**BRIEF:** Every entry that follows should be written out again exactly.
★ ★ ★ ★ ★ ★ ★
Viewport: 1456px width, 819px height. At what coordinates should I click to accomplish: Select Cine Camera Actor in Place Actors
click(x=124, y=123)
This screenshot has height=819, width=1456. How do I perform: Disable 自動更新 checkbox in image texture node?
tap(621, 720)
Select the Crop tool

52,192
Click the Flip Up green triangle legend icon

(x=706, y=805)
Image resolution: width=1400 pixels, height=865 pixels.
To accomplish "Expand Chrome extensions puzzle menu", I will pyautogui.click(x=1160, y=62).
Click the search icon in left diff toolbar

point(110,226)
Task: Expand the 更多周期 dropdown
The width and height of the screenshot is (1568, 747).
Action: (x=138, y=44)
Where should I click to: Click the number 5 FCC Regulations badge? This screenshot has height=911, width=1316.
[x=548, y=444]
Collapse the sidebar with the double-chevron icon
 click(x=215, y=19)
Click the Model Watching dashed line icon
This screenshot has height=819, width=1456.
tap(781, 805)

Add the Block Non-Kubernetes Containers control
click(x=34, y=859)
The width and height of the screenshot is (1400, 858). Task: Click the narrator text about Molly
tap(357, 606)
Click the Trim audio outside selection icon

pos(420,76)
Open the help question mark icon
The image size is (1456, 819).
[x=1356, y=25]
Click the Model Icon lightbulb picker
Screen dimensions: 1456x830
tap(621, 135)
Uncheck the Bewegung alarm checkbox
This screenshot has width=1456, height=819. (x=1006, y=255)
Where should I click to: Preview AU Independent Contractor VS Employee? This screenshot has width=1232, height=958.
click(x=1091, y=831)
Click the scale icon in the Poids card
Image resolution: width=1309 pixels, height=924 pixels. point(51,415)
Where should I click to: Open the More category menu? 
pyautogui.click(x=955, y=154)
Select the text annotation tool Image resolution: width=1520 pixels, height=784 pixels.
★ ★ ★ ★ ★ ★ ★
**ANSWER TO THIS PROBLEM:**
Viewport: 1456px width, 819px height. At what coordinates should I click to accomplish: Select Cine Camera Actor in Place Actors
click(x=124, y=123)
This screenshot has height=819, width=1456. How do I perform: Disable 自動更新 checkbox in image texture node?
tap(621, 720)
Select the Crop tool

52,192
Click the Flip Up green triangle legend icon

(x=706, y=805)
Image resolution: width=1400 pixels, height=865 pixels.
To accomplish "Expand Chrome extensions puzzle menu", I will pyautogui.click(x=1160, y=62).
Click the search icon in left diff toolbar

point(110,226)
Task: Expand the 更多周期 dropdown
The width and height of the screenshot is (1568, 747).
Action: (x=138, y=44)
Where should I click to: Click the number 5 FCC Regulations badge? This screenshot has height=911, width=1316.
[x=548, y=444]
Collapse the sidebar with the double-chevron icon
 click(x=215, y=19)
Click the Model Watching dashed line icon
This screenshot has height=819, width=1456.
tap(781, 805)

Add the Block Non-Kubernetes Containers control
click(x=34, y=859)
The width and height of the screenshot is (1400, 858). Task: Click the narrator text about Molly
tap(357, 606)
Click the Trim audio outside selection icon

pos(420,76)
Open the help question mark icon
The image size is (1456, 819).
[x=1356, y=25]
Click the Model Icon lightbulb picker
Screen dimensions: 1456x830
tap(621, 135)
Uncheck the Bewegung alarm checkbox
This screenshot has width=1456, height=819. (x=1006, y=255)
Where should I click to: Preview AU Independent Contractor VS Employee? This screenshot has width=1232, height=958.
click(x=1091, y=831)
Click the scale icon in the Poids card
Image resolution: width=1309 pixels, height=924 pixels. point(51,415)
Where should I click to: Open the More category menu? 
pyautogui.click(x=955, y=154)
Select the text annotation tool Image resolution: width=1520 pixels, height=784 pixels.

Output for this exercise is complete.